I would required this for a sum of $n$ i.i.d. variables, which would follow by induction.
Proposed proof:
Let $Z := X_{1}^{1}+ X_{1}^{2}$ and $Y := (X_{2}, X_{3})$.
In similar fashion to here we repeat the application of the convolution formula
\begin{equation} f_{z, y}(z, y) =f_{z \mid y}(z \mid y) \cdot f_{y}(y) =f_{y}(y) \cdot \int_{-\infty}^{+\infty} \int_0^{z-x_1^2} f_z\left(x_1^1, x_1^2 \mid y\right) d x_1^1 d x_1^2 = f_{y}(y) \cdot \int_{-\infty}^{+\infty} f_z\left(z-x_1^2, x_1^2|y\right) d x_1^2 \end{equation}
Here comes a step, where one requires that $X_{1}^{1}|Y$ is independent from $X_{1}^{2}| Y$. I am not certain whether this is actually satisfied
\begin{equation} f_{y}(y) \cdot \int_{-\infty}^{+\infty} f_z\left(z-x_1^2, x_1^2|y\right) d x_1^2 = f_{y}(y) \cdot \int_{-\infty}^{+\infty} f_{x_{1}^{1}} (z-x_1^2|y) f_{x_{1}^{1}} (x_1^2|y) d x_1^2 =f_{y}(y) \cdot \int_{-\infty}^{+\infty} f_{x_{1}^{1}} (z-x_1^2) f_{x_{1}^{1}} (x_1^2) d x_1^2 = f_{y} (y) f_{z} (z) \end{equation}
Are $X_{1}^{1}|Y$ and $X_{1}^{2}|Y$ conditionally independent ?
Where can I make use of the i.i.d. property ?
The answer was that this statement does not generally hold.
I cite the answer: This is not true.
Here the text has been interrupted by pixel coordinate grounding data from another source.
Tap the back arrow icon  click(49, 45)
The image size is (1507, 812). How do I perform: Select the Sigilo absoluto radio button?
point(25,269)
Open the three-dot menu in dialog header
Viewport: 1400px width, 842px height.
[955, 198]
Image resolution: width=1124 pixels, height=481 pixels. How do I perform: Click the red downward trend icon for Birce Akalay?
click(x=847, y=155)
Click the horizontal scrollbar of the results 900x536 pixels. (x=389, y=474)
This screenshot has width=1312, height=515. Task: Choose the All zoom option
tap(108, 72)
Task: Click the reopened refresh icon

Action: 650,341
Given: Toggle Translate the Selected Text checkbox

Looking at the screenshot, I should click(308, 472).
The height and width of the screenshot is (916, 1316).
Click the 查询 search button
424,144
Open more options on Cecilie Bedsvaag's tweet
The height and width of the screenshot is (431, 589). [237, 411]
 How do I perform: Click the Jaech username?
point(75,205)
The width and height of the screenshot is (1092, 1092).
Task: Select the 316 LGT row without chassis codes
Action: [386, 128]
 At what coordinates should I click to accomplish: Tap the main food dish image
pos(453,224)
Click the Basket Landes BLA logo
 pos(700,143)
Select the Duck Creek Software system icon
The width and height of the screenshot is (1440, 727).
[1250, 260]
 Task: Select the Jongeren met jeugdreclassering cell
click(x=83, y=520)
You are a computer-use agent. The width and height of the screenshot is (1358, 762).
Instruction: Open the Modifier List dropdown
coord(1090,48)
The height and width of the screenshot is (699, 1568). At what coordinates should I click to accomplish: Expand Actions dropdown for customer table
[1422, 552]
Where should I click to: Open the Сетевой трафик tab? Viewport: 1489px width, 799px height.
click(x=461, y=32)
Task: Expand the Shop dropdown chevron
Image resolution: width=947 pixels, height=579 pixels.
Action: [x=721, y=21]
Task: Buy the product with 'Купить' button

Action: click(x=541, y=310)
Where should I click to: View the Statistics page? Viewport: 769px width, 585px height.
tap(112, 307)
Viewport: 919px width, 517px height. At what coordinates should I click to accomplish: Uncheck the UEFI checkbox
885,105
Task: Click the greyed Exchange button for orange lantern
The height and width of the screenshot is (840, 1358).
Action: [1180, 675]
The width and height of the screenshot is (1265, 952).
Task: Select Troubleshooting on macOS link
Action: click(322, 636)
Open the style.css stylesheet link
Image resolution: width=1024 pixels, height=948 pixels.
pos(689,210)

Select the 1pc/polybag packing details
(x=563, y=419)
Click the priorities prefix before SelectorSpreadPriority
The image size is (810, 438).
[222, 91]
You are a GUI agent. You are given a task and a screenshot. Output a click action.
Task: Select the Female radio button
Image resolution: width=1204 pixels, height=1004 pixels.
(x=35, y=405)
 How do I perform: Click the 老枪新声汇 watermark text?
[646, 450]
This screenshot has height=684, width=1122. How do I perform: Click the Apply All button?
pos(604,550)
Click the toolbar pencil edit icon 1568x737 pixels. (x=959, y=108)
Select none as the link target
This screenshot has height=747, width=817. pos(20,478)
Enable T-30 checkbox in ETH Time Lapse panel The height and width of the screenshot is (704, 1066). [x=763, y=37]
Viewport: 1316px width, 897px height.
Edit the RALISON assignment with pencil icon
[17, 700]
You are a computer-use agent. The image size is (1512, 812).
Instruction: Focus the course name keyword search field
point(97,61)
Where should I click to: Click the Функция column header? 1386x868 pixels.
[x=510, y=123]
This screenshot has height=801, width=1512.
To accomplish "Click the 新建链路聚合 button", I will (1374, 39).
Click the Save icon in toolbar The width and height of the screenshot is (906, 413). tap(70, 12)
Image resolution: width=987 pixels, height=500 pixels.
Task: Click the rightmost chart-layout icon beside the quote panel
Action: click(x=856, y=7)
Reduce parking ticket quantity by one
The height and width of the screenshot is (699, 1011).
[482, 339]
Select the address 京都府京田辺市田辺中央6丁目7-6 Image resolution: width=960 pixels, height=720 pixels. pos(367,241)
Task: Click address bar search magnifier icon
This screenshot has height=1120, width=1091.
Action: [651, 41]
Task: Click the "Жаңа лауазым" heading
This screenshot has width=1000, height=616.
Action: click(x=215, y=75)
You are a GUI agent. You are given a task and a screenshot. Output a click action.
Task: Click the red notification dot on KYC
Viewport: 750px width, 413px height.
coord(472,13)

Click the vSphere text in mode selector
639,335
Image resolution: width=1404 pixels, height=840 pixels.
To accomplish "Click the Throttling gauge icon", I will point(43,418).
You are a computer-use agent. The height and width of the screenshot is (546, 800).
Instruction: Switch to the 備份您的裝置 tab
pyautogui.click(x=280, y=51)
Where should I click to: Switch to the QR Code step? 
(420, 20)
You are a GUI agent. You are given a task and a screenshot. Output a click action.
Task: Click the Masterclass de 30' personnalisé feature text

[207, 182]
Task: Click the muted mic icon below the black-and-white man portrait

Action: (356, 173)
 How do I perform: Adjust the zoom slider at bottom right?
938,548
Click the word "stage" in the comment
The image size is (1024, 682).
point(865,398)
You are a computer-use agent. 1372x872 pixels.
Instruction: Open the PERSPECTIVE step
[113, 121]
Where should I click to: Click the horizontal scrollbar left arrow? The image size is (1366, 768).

Let $X_1 \sim N(0,1)$, $X_2 \sim N(1,1)$, and $X_3 \sim N(-1,1)$ all be independent, so $(X_1, X_2, X_3)$ satisfies the assumptions of the problem. Observe that $X_1^1 := X_2 - 1$ and $X_1^2 := X_3 + 1$ are both $N(0,1)$ random variables and independent, so are i.i.d. as $X_1$. However, $(X_1^1 + X_1^2, X_2, X_3) = (X_2 + X_3, X_2, X_3)$ are not independent.
My question is:
- What condition would ensure for it to work ?
- When does it work ? Examples of distributions would help.